Никто не повернул головы, и Зе, почувствовав взгляд конселейро в затылок, резко обернулся. Как напряженно скрестились их взоры — конселейро и первого среди ва­кейро... Как разговаривали глазами! И Мендес Масиэл кивнул слегка — договорились они о чем-то, и Зе про­светлел на миг, расправил плечи, ясно знал теперь, что делать дальше, до конца своих дней. Обретал себя Зе, врожденная гордость была во всем облике, но внезапно понуро склонил голову, принял нарочито горестный вид.

— Бросать жребий нет времени, — сказал Мендес Ма­сиэл. — Плоты надо спустить нынче вечером, ночью или днем надо ждать каморцев.
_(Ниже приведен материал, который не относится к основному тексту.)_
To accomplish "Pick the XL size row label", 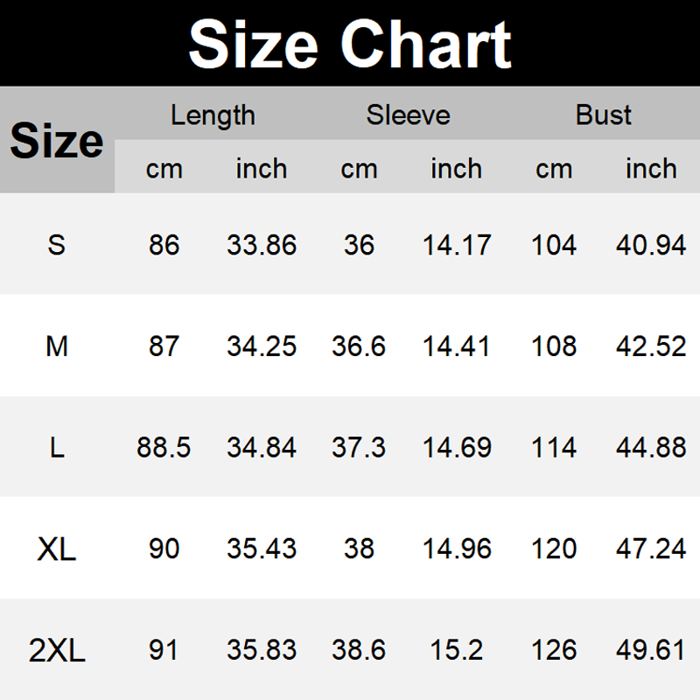I will click(57, 550).
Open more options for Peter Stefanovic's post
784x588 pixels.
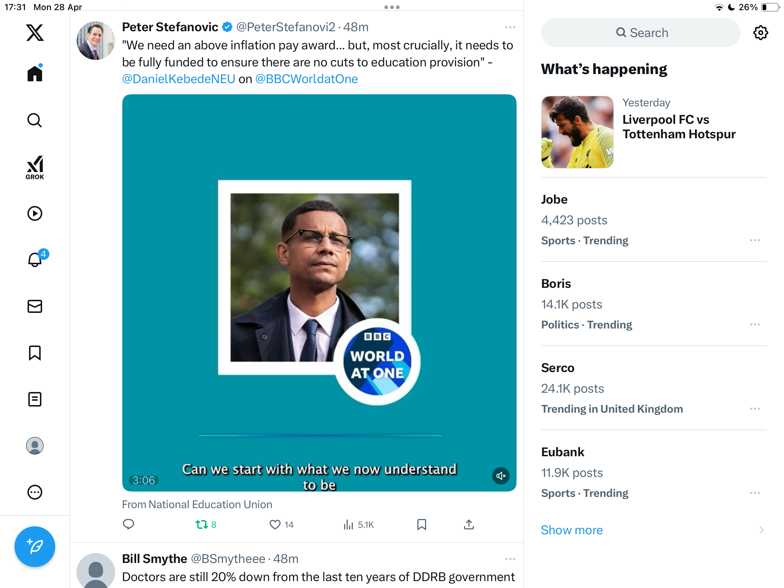[510, 27]
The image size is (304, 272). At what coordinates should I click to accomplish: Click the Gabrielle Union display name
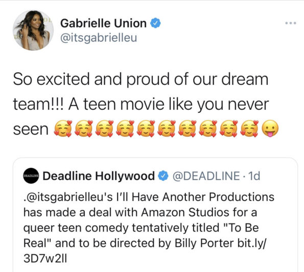click(x=103, y=23)
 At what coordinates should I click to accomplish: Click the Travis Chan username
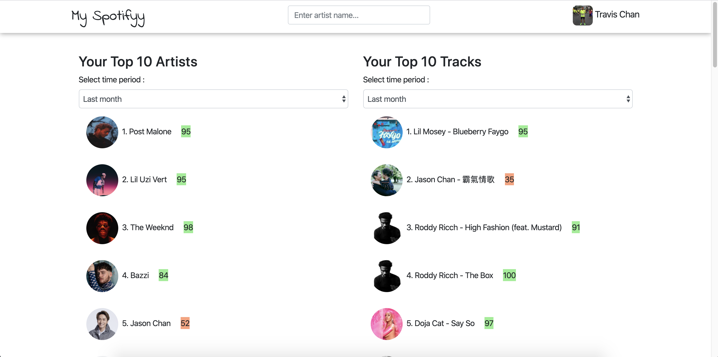click(617, 15)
Кто отправится?..

— Я. Я вывезу их, конселейро.

Все головы повернулись к Зе — сам, по своей воле оставляет город! Кровь ударила Зе в лицо, но он упрямо продолжал:

— Два человека нужны, да?

— Да, два.

— Рохаса возьму с собой.

— Очень хорошо.

— Когда отправиться? — Прежний энергичный Зе был перед всеми. Он не обращал внимания на осуждающие взгляды.

— Как только стемнеет.

— Понимаю, конселейро. Сложное и почетное это де­ло, и лучше меня никто не вырастит мальчиков, так, конселейро ?

— Да.

— Именно поэтому я отправлюсь с ними.

Покоробило канудосцев от его слов, не понравилось решение Зе беззаботно оставить город перед неизбежным сражением... Даже Мариам растерялась.

— Я-то чем провинился перед вами, конселейро? — Голос Рохаса дрожал, и, волнуясь, он впервые произнес длинную фразу: — Чем я хуже других, по-вашему? Тру­диться не умею или с врагом биться? Раны у меня давно зажили, и, в отличие от кое-кого, ни жены у меня, ни де­тей, чтоб увязаться за ними.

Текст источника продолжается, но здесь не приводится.